GOAL: Recast the rows as a JSON list of strings, one string per line with blank lines dropped, starting with the line that contains "The width and height of the screenshot is (493, 385)." and going on through the line that contains "click(151, 281)".

DATASET EXCERPTS:
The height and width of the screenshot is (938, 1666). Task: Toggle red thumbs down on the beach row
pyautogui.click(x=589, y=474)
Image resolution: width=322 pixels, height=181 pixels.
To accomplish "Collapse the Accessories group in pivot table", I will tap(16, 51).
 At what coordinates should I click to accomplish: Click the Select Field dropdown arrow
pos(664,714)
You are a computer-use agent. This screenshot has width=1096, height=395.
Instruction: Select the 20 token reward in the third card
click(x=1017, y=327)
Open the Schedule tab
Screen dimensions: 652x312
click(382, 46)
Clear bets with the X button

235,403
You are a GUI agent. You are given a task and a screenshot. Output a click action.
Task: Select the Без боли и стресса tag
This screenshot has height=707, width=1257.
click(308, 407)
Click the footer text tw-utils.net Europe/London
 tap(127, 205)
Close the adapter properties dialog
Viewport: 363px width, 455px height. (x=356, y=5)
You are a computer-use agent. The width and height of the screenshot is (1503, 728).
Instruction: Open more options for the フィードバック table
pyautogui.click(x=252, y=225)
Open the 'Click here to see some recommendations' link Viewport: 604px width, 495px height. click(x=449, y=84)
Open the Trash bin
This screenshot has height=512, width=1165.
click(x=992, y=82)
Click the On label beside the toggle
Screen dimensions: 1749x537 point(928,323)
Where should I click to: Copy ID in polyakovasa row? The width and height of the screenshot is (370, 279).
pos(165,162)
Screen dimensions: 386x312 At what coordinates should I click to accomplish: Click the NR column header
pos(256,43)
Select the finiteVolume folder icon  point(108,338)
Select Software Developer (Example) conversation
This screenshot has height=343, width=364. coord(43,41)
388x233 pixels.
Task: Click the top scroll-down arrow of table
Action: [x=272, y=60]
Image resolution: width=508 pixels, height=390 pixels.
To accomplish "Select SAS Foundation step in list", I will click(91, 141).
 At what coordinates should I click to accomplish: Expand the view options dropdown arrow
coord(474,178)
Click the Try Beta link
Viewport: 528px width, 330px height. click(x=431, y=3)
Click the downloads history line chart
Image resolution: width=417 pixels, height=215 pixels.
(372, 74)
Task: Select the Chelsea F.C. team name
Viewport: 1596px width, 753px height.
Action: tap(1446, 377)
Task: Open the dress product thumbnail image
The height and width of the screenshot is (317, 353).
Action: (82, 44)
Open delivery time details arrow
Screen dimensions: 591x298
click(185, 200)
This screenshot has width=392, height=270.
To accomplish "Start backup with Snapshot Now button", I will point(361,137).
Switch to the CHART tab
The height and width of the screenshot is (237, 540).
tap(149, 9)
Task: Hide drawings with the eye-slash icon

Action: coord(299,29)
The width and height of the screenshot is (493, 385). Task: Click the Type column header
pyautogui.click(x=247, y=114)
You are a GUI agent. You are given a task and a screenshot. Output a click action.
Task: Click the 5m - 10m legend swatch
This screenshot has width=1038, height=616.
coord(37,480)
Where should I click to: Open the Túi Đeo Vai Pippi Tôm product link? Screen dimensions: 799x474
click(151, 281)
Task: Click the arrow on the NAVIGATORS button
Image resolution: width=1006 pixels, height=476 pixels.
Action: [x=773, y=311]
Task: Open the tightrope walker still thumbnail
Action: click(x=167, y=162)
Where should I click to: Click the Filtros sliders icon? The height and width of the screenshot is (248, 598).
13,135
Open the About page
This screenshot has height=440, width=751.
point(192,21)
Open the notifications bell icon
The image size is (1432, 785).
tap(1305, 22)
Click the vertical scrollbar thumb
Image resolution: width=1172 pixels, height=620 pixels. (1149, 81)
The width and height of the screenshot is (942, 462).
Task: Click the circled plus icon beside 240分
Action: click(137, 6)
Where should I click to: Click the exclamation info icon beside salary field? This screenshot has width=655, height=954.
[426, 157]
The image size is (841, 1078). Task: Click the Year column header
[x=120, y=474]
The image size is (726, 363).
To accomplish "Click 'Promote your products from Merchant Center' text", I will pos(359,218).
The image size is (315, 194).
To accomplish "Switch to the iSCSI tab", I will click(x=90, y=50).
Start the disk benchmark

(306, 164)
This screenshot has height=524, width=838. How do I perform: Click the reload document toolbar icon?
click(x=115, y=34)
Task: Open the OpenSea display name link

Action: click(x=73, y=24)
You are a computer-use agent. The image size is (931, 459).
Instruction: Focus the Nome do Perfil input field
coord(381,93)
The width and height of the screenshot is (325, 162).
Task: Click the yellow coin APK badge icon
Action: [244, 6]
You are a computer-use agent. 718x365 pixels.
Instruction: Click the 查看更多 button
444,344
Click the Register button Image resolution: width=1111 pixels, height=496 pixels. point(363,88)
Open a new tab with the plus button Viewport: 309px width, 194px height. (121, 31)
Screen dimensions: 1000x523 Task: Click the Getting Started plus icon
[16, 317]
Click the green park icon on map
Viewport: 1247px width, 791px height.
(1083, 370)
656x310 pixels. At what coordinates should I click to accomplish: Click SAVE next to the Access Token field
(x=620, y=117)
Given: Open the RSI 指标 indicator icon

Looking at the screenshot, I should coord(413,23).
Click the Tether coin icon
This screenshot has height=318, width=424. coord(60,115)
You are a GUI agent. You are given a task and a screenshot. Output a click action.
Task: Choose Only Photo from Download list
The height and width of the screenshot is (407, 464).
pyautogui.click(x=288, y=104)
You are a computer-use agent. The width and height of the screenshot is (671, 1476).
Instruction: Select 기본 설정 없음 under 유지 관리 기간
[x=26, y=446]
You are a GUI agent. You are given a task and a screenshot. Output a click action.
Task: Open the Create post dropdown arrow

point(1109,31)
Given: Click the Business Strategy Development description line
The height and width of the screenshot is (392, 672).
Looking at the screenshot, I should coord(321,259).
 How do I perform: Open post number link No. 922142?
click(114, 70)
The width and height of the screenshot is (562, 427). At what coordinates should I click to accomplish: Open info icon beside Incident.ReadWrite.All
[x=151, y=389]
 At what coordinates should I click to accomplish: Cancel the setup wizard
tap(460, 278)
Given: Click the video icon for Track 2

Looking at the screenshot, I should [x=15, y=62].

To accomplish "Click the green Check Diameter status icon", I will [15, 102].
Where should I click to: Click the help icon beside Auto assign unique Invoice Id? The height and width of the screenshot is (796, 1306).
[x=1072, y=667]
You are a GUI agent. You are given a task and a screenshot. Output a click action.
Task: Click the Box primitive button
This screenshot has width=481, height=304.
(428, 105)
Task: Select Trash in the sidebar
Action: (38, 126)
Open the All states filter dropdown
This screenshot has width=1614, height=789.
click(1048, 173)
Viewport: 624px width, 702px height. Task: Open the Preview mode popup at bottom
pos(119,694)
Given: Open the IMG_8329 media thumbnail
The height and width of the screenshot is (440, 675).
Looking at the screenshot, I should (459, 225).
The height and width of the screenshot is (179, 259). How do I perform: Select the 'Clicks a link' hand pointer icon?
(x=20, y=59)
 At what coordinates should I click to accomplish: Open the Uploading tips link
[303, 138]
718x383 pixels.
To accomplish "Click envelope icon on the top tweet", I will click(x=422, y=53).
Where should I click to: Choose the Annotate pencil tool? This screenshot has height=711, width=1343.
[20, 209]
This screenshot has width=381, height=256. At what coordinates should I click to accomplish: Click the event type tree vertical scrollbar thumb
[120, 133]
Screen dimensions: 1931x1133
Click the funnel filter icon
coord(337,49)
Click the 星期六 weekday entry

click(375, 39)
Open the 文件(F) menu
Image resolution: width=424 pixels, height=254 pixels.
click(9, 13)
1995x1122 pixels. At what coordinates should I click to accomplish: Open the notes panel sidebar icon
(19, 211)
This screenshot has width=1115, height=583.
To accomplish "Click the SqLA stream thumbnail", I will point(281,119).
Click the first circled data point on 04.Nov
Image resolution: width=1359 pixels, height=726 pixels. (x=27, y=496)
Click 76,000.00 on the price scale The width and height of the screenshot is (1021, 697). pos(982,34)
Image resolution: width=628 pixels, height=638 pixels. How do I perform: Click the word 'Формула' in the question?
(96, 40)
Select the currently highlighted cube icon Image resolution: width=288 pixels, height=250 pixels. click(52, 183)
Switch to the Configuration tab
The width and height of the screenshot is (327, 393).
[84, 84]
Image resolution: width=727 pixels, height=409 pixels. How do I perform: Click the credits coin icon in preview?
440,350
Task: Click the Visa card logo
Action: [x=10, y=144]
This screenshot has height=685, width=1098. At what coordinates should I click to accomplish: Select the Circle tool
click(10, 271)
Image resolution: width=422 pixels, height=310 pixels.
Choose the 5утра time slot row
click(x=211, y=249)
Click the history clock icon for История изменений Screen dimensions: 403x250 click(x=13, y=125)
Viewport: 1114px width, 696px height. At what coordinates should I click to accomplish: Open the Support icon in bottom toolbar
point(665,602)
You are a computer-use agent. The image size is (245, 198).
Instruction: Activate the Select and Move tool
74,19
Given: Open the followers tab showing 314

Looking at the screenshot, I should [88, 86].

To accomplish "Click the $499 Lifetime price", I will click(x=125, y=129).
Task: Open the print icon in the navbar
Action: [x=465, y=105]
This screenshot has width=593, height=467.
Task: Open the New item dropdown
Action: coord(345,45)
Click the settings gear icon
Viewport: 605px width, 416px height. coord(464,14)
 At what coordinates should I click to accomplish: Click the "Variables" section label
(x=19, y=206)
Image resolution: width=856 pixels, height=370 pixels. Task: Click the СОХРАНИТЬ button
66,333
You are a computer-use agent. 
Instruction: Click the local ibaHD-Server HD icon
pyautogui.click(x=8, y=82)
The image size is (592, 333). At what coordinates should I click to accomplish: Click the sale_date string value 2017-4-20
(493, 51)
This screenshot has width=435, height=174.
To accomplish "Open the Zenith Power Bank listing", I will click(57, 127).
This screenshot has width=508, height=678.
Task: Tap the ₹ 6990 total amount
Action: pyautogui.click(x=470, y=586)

RESULT OF THIS EXERCISE:
[
  "The width and height of the screenshot is (493, 385). Task: Click the Type column header",
  "pyautogui.click(x=247, y=114)",
  "You are a GUI agent. You are given a task and a screenshot. Output a click action.",
  "Task: Click the 5m - 10m legend swatch",
  "This screenshot has width=1038, height=616.",
  "coord(37,480)",
  "Where should I click to: Open the Túi Đeo Vai Pippi Tôm product link? Screen dimensions: 799x474",
  "click(151, 281)"
]